Broń tworzono na bazie projektu Browninga, pod nadzorem Saive'a od początku lat dwudziestych i prototypy były badane w 1922 roku (pistolet określano wtedy jako GR - Grande Rendement czyli "dużej pojemności"). Potem był konkurs we Francji, zmiany mechanizmu spustowego, kolejne prototypy oraz badania broni. Problemem w doprowadzeniu broni do tego co znamy obecnie był sam J.M.Browning - bo Saive nie mógł nadmiernie ingerować z założenia Browninga, a ten nie był zainteresowany w dalszym rozwijaniu konstrukcji (po złożeniu dokumentacji do urzędu patentowego). Dopiero po śmierci Browninga, D.Saive mógł dokonać zmian konstrukcyjnych w broni, które wydawały mu się słuszne - a w zasadzie przekonstruował cały pistolet pozostawiając niezmieniony chyba tylko 13-nabojowy magazynek. Broń została ukształtowana na znany nam do dzisiaj sposób w 1928 roku, a w 1929 roku dokonano jeszcze kilku poprawek, ale dotyczyły one kształtu chwytu. Pistolet nadal jeszcze nazywano GR i określano jako model 1928, a potem 1929.

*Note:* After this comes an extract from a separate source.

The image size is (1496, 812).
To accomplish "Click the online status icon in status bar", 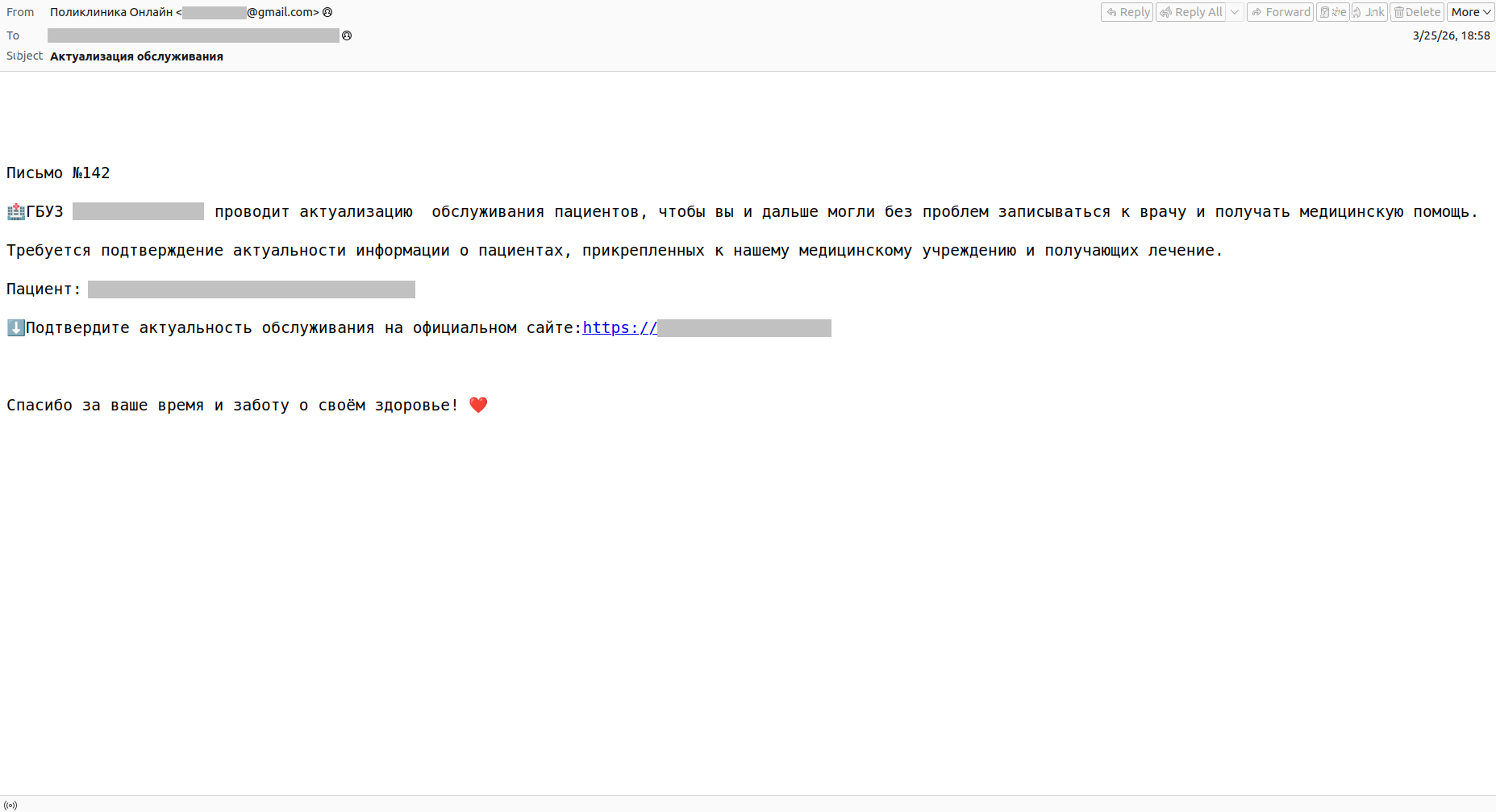I will point(10,805).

Ten pistolet został przebadany w drugiej turze konkursu na pistolet dla WP (w pierwszej w lutym 1927 uczestniczył pistolet GR z 1926 roku, ale poza konkursem bo nie spełniał warunku masy), która odbyła się w 1929 roku. Zwycięzcą okazał się pistolet belgijski właśnie (w wersji z roku 1928) i decyzją KSUS został zatwierdzony jako pistolet dla WP. 25 marca 1929 roku KSUS podjął uchwałę w której można przeczytać m.in. że:

"W sprawie pistoletów K.S.U.S. po zaznajomieniu się ze sprawą pistoletów zatwierdza jako typ pistoletu dla armji pistolet automatyczny 13 strzałowy Browning kal. 9mm wyrobu F.N."

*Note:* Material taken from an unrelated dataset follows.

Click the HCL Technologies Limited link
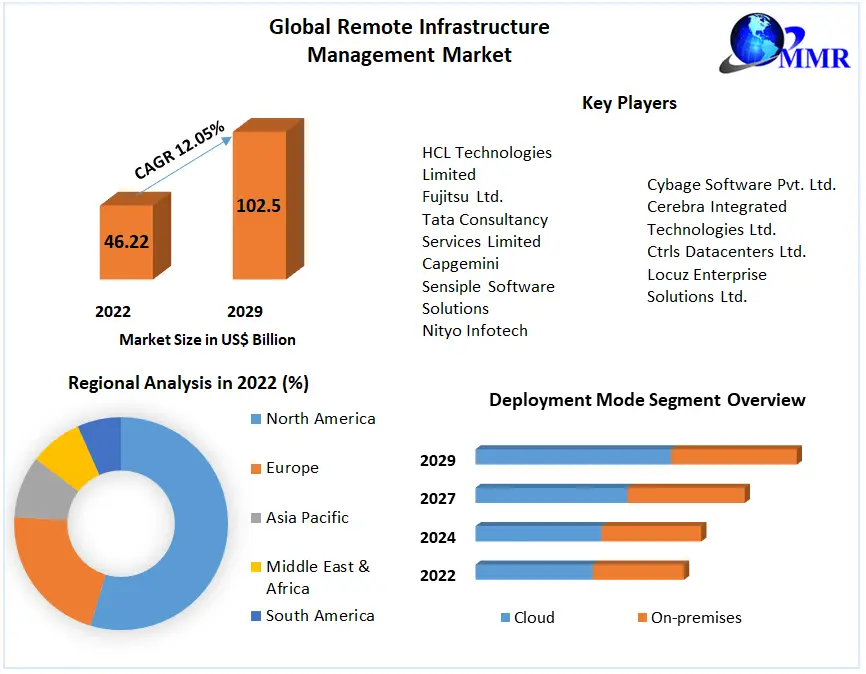The height and width of the screenshot is (674, 866). coord(487,163)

Oczywiście do wprowadzenia tej broni nie doszło bo PWU dokonało oszustwa, stwierdzając, że „posiada wypracowany własny projekt pistoletu wojskowego, który ma odpowiadać wszystkim wymaganiom stawianym przez wojsko. Projekt jest w trakcie doskonalenia i badań szczegółowych, poczem egzemplarze próbne zostaną przedłożone dla dokonania prób urzędowych”. Oczywiście nie posiadało nic - bo były to tylko rysunki złożeniowe zrobione naprędce przez Wilniewczyca. Ale tak to już była w takim biznesie - czynniki wojskowe dały się nabrać i w efekcie produkcja pistoletu dla WP rozpoczęła się dopiero w 1936 roku, a broni tej klasy drastycznie zabrakło w 1939 roku.

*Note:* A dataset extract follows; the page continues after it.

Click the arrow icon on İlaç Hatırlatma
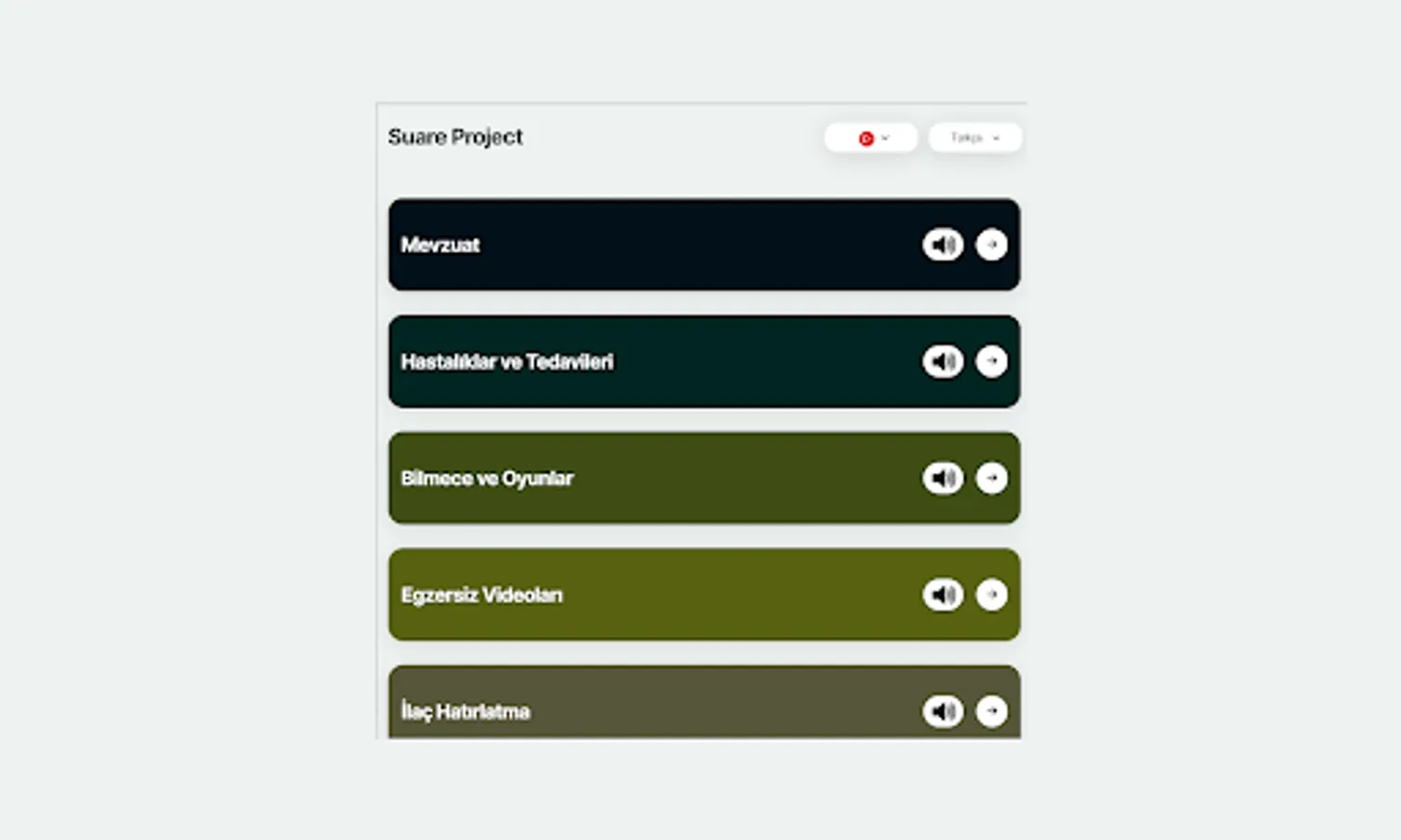The image size is (1401, 840). pos(991,710)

Natomiast FN zostało z tym pistoletem... nie udało się we francuskim konkursie, wygrali w Polsce - no, ale oszustwo "spółki od Vis-a" doprowadziło do rezygnacji z niego. Dopiero w 1935 zamówiła go armia belgijska. Jak najbardziej oferowali go na cywilny rynek, jak zresztą i inne pistolety produkowane w tej firmie.

QUOTE(czarny piotruś @ 25/02/2017, 15:12)
Skądinąd wiem, że trafiala się także w konspiracji.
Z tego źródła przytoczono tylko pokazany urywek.